First, this is the first time since we started listing the top five-year performers in 2010 that no bond, precious metals or emerging market funds have a top overall ranking. Among the 10 best performers (we expanded the list from six to 10 last year), nine are domestic funds. Oberweis International Opportunities fund (OBIOX) is the only top performer to primarily invest in foreign securities.
Second, a big shake-up has occurred in the category rankings, which are shown in Table 1. The best-performing bond category, convertible bond, only ranks ninth. The next best bond category, corporate high-yield, is in the 23rd spot, about midway in the rankings of the 47 categories. Last year, bond categories occupied the top four spots and eight of the top 10 spots.
Third, as we discussed in the 2014 mutual fund guide (February 2014 AAII Journal), a shift in the calendar significantly boosted the five-year performance of stock categories and equity-focused mutual funds. The negative returns of 2008 have been replaced with 2013’s big gains. The starting values for calculating five-year performance have also changed, with the depressed year-end 2008 net asset values replacing the higher year-end 2007 net asset values. This why the large-cap stock, mid-cap stock and small-cap stock categories appear in the top 10 for the first time since we started publishing the category ranking in 2010.

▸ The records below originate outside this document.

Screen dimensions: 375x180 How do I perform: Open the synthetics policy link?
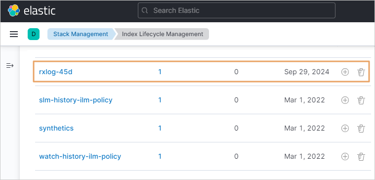coord(56,128)
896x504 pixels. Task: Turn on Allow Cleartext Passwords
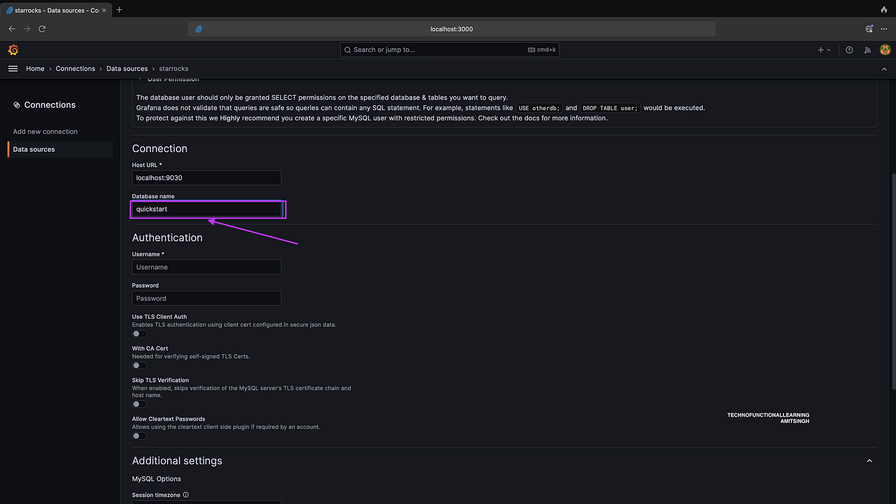[139, 436]
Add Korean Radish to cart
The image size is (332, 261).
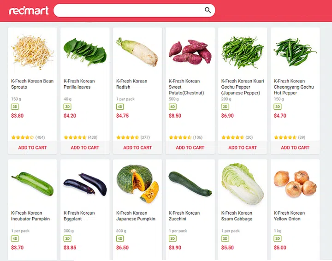pyautogui.click(x=137, y=148)
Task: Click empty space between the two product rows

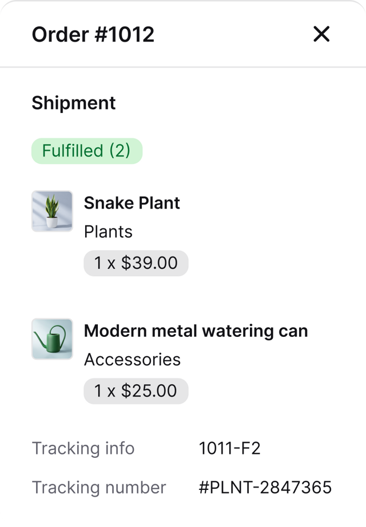Action: click(x=183, y=298)
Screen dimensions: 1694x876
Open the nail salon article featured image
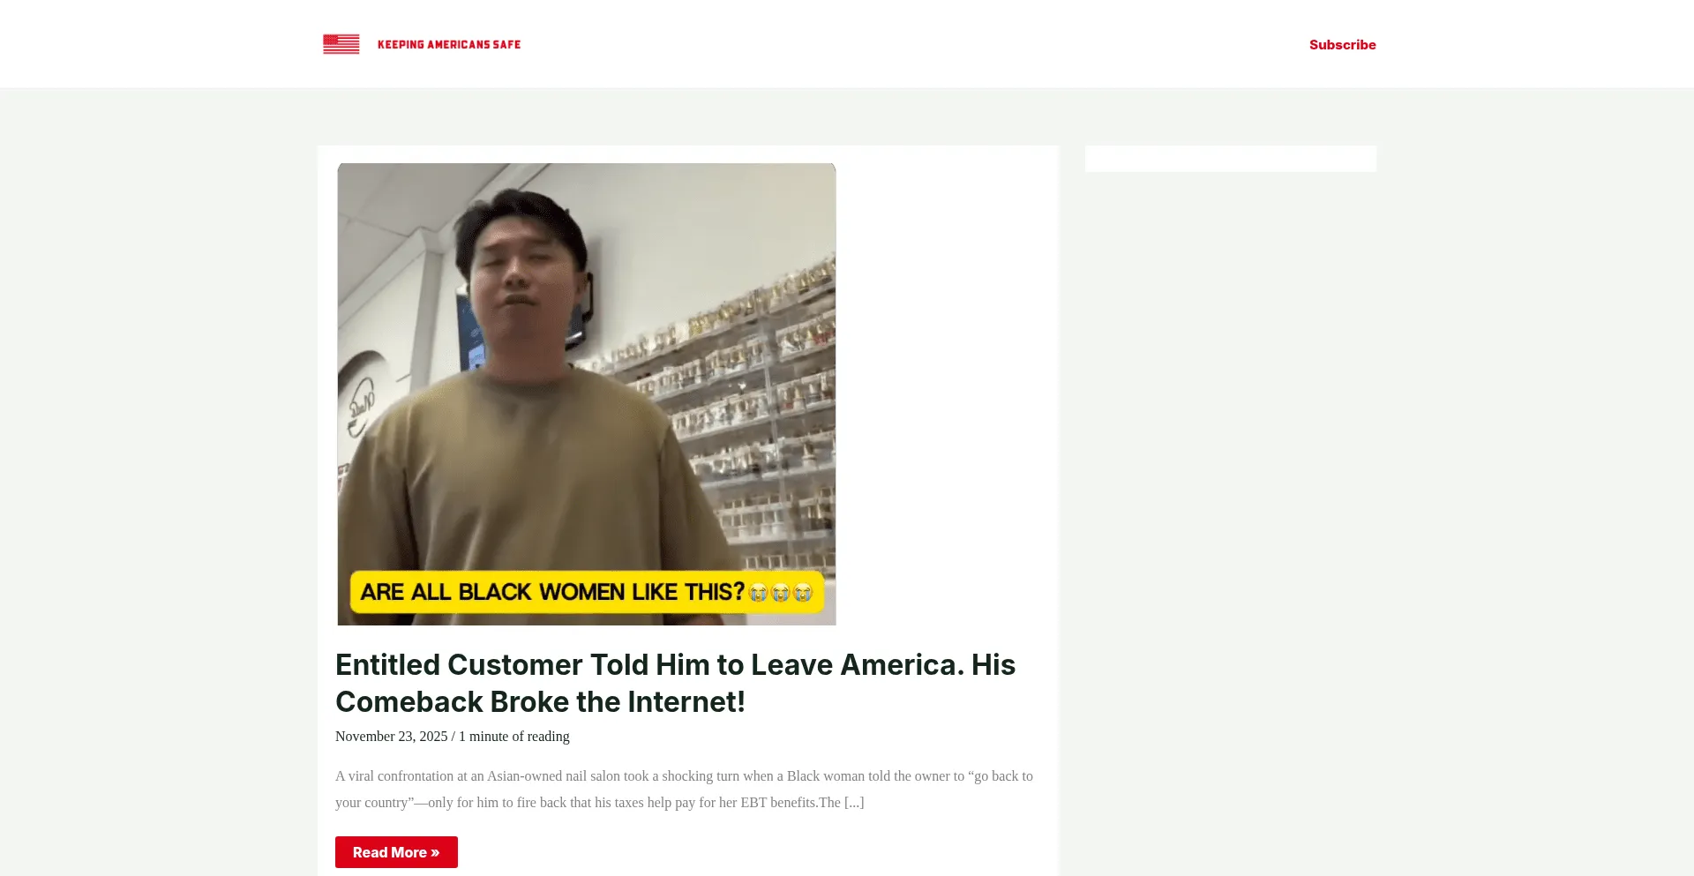click(587, 394)

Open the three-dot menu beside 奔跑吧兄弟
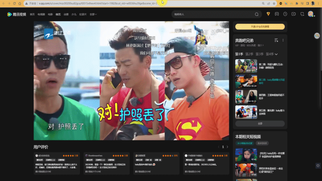[283, 40]
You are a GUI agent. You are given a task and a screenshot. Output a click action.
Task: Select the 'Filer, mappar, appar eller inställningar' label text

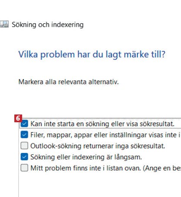tap(105, 135)
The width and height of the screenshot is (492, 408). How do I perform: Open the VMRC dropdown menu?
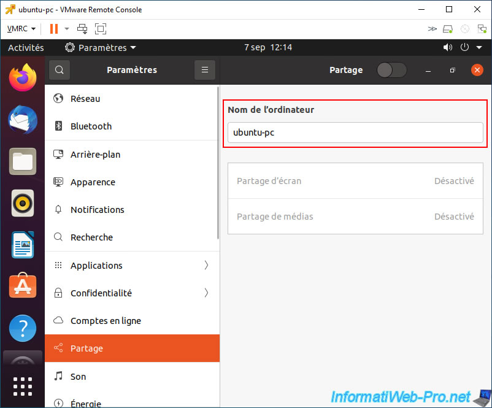point(21,29)
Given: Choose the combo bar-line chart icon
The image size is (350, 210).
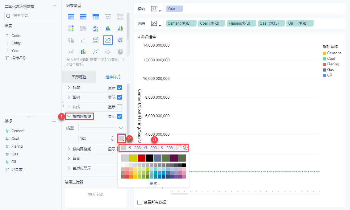Looking at the screenshot, I should [x=83, y=52].
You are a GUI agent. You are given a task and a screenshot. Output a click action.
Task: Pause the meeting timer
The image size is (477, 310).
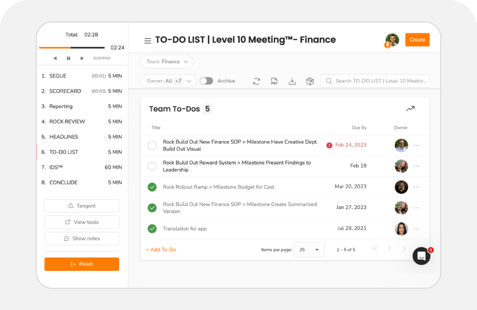68,58
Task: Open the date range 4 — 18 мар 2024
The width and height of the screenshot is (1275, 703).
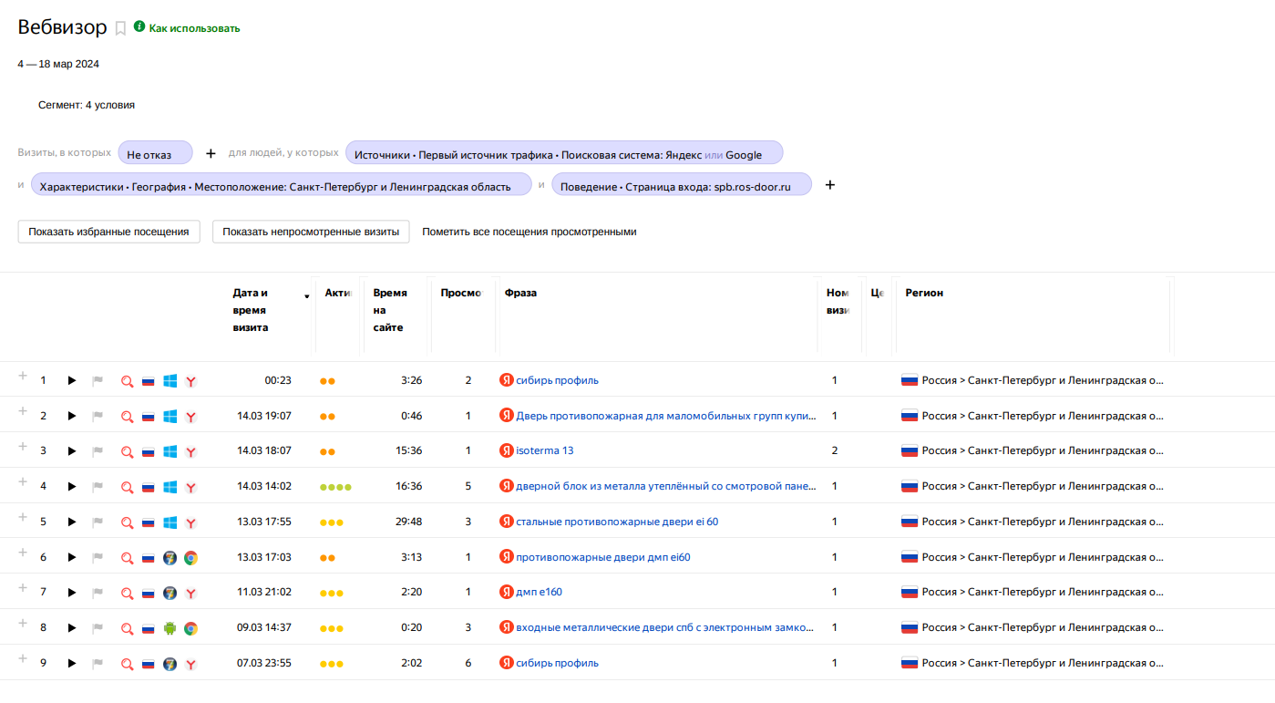Action: tap(58, 64)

Fourth, the calendar-year shift highlights the funds that perform better in an environment that rewards riskier strategies. This year’s top 10 funds have an average total risk index score of 1.42, versus the 1.22 average risk index score for last year’s top funds. During bullish market conditions, opting for funds with higher total risk indexes can lead to higher returns. This factor makes this year’s list something to consider saving for the next bull market, with the caveat that funds and market conditions change over the time.